When I reported last week on the new E-ink Prism wall hangings, I said that I wasn't terribly impressed but I forgot to explain why.
The thing is, this isn't the first time I've seen a modular wall decoration based on E-ink's screen tech. Prism is the first to use red/white colors and a 12" module, yes, but previous designs have been released to the market which used other sizes of E-ink screen. Those older products used black/white inks and different screen sizes to pull together the same basic trick.
Actually, they accomplished a better trick; while the Prism is intended to be interior design, those older products were intended to work as signs and thus could show more detail.
For example, in 2013 MPico Systems and Pervasive Displays partnered to build a 19-foot sign and install it in the UN headquarters in NYC. The eWall was installed in the North Delegates Lounge, and consisted of 231 individual screen panels arranged in a grid 33 panels wide by 7 panels tall.

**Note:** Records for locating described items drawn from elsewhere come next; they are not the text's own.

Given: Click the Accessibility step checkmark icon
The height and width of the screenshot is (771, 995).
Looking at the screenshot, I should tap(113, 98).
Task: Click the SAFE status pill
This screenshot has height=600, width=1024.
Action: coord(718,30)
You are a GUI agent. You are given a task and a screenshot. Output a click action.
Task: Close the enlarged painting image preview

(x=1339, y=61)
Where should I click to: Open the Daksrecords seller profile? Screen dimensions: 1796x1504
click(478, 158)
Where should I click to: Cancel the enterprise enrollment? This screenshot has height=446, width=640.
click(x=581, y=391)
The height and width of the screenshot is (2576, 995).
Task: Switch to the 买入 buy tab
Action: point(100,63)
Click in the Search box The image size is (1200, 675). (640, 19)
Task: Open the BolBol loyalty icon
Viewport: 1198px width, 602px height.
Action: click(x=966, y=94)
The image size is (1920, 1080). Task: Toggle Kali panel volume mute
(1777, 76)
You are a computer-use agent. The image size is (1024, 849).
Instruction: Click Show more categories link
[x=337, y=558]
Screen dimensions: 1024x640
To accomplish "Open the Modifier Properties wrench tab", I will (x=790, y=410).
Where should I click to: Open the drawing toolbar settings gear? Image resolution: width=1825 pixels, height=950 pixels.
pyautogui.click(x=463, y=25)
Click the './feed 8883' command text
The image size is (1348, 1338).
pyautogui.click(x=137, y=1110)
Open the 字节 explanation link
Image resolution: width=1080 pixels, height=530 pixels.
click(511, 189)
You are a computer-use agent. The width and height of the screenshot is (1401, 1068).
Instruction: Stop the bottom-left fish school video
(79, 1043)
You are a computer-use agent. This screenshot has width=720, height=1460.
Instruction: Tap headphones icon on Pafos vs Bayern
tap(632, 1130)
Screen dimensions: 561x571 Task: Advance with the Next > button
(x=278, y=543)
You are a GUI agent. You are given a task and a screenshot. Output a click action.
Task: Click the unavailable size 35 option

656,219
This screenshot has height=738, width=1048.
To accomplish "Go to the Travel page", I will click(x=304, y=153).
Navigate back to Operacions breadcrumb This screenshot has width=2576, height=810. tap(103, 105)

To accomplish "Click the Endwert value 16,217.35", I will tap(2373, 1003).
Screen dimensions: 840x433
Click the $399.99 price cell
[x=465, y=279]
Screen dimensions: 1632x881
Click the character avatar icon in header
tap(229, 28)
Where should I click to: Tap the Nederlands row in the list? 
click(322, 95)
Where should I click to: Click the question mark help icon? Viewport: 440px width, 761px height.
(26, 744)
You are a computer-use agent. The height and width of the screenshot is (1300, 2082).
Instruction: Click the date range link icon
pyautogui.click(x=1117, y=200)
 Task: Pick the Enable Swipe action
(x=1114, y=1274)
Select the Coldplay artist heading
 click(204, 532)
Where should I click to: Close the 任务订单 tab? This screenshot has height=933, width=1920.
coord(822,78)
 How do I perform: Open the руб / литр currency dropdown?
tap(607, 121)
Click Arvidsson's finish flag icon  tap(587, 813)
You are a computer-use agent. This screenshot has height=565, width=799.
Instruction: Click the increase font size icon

Each panel measured 7.4" (it's one of Pervasive Displays' stock sizes), and had a screen resolution of 800 x 480.
Having launched the Pico Sign product in 2013, MPico is a relative newcomer to the market, but Toppan is not. This Japanese printing tech company was one of the original partners in developing the screen for the Sony Librie (in 2001 to 2003), and they used what they learned in that project to also develop a modular sign product which assembled E-ink screen panels into signs which could be read from across a crowded room.
They've also built prototypes which used other screen sizes, including Bridgestone's now discontinued QR-LPD screen and a 42" proof of concept sign based on Plastic Logic displays:
Toppan's E-ink screen panels resemble long strips and have pixels measuring 4 mm on a side, so from the viewpoint of interior design they're not all that pretty or convenient. What's more, they're not as colorful as the red/white Prism screens which E-ink showed off at CES 2015 last week.
In fact, neither product mentioned above is as colorful or as convenient for the interior design market as the Prism product, which uses 12" panels. So as you can see, it's pretty clear why E-ink launched a new product rather than bringing out the old; neither is quite as suitable for the new market as Prism.